Najnowszy „Batman”: Jak wampir przemienił się w nietoperza
Batman powrócił na ekrany kin. Zupełnie nowa obsada i odmienne spojrzenie Matta Reavesa na historię Mrocznego Rycerza sprawiło, że film nie był typową produkcją o niezwyciężonych superbohaterach. Myślę, że największą niewiadomą Batmana był sam Batman. Robert Pattison, który wystąpił w kilku bardzo dobrych produkcjach wartych uwagi, m.in.: Good Time, The Lighthouse czy Tenet , miał trudne zadanie do wykonania, biorąc pod uwagę, że jego poprzednikiem w roli człowieka nietoperza był Christian Bale. Pomimo, że najnowszemu Batmanowi została przypięta łatka wampira, idola nastolatek z sagi Zmierzch, mam nadzieję, że po zobaczeniu tej ekranizacji wszyscy sceptycy docenią predyspozycje tego aktora i przestaną żyć filmem z 2008 roku.
Reżyser połączył mroczną, wręcz gangsterską opowieść z thrillerem detektywistycznym w klimacie noir. Podczas seansu miałam wrażenie, że oglądałam coś w stylu Siedem czy Zodiaka Davida Finchera, co było całkiem ciekawym zabiegiem, biorąc pod uwagę, że przecież jest to historia Batmana. Od pierwszych minut wsiąka się w Gotham stworzone przez Reavesa. Miasto jest pogrążone w deszczu, ciemne, mroczne, w klimacie grunge’u – zupełnie inne od stalowoszarego Gotham Nolana.

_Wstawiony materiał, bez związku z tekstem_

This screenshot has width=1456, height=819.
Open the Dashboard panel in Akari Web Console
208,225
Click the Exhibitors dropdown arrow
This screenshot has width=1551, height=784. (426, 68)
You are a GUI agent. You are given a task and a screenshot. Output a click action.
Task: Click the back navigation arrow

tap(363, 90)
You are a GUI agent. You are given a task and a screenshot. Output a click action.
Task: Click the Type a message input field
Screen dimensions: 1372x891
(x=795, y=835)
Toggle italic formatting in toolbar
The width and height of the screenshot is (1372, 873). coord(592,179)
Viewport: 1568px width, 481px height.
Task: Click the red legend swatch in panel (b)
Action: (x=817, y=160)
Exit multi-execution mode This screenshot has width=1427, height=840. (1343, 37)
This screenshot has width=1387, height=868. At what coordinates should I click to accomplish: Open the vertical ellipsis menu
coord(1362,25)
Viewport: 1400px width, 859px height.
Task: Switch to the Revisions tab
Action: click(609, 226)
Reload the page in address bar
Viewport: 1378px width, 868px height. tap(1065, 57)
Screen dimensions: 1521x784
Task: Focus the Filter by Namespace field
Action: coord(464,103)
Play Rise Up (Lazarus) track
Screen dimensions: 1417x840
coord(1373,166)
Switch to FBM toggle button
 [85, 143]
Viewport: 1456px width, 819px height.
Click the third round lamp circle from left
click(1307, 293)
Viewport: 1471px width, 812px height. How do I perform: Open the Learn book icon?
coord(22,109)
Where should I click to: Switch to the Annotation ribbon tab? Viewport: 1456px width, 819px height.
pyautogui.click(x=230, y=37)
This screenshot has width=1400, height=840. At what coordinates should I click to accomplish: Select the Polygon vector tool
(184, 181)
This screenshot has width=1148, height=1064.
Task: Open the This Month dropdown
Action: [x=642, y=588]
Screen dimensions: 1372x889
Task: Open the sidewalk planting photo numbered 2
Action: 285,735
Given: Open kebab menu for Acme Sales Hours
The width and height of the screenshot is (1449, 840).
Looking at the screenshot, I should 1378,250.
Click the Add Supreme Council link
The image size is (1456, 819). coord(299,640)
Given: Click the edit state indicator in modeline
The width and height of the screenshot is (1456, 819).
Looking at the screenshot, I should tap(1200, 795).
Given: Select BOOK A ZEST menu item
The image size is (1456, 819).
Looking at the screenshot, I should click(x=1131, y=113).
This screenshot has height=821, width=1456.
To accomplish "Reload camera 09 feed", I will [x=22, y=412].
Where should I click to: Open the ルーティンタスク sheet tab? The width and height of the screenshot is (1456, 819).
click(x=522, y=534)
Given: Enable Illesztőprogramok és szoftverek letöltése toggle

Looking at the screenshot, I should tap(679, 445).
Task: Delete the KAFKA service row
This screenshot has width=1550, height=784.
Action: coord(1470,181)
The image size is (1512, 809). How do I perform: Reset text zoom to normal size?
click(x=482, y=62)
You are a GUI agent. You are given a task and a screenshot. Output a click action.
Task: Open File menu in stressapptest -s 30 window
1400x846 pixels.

Odmienna kreacja Mrocznego Rycerza pozwoliła mi na ponowne ”odkrycie” tej postaci. Reżyser odział Batmana w społeczeństwo . Nie jest on pozbawiony emocji i nie kieruje się wyłącznie logiką. Młody dziedzic fortuny rodzinnej czasem też potrzebuje pomocy i wtedy pojawiają się Alfred, Gordon, czy w końcu Selina Kyle. Reeves genialnie pokazuje, że Batman jest w pewnym sensie mechanizmem represji Bruce’a po traumie utraty rodziców. Robert Pattinson staje na wysokości zadania i idealnie wpasowuje się w postać Batmana, jak i Bruce’a Wayne’a, przez co zachowana jest płynność tej postaci i nie odczuwamy wrażenia ”rozdwojenia jaźni”. Mściciel jest outsiderem, stroni od ludzi, ponieważ boi się kolejnej straty. Ma puste spojrzenie kogoś, kto nie śpi po nocach . Reżyser w punkt ilustruje rutynę Wayne’a ”Something in the Way” Nirvany, które podkreśla melancholijność postaci. Uczucie towarzyszące mu najczęściej to zdecydowanie gniew. Nie bez powodu na pytanie kim jest odpowiada: ”Jestem zemstą”.
Po zakończonym seansie przychodzi czas na refleksje. Ukazany paradoks Batmana zastanawia. Mroczny Rycerz zamiast zmieniać system, prześladuje ludzi wykreowanych przez system. Na tym polega nietoperza ślepota tytułowego bohatera. Batman popełnia również błędy, jest przecież tylko człowiekiem. Riddler, którego społeczeństwo pożarła obsesja, w pewnym sensie uświadamia mu, że zemsta nie prowadzi do niczego dobrego. Ogólnie rzecz biorąc film był pozytywnym zaskoczeniem, a Robert Pattinson stał się jednym z najbrutalniejszych batmanów, chociaż w praktyce nie było kałuży krwi.Czy był to najlepszy Batman? Nie wiem. Moim faworytem chyba nadal pozostaje „Mroczny Rycerz” Nolana, ale to głównie przez legendarną kreację Heatha Ledgera jako Jokera. Natomiast jestem przekonana, że wybierający się na seans nie będą zawiedzeni.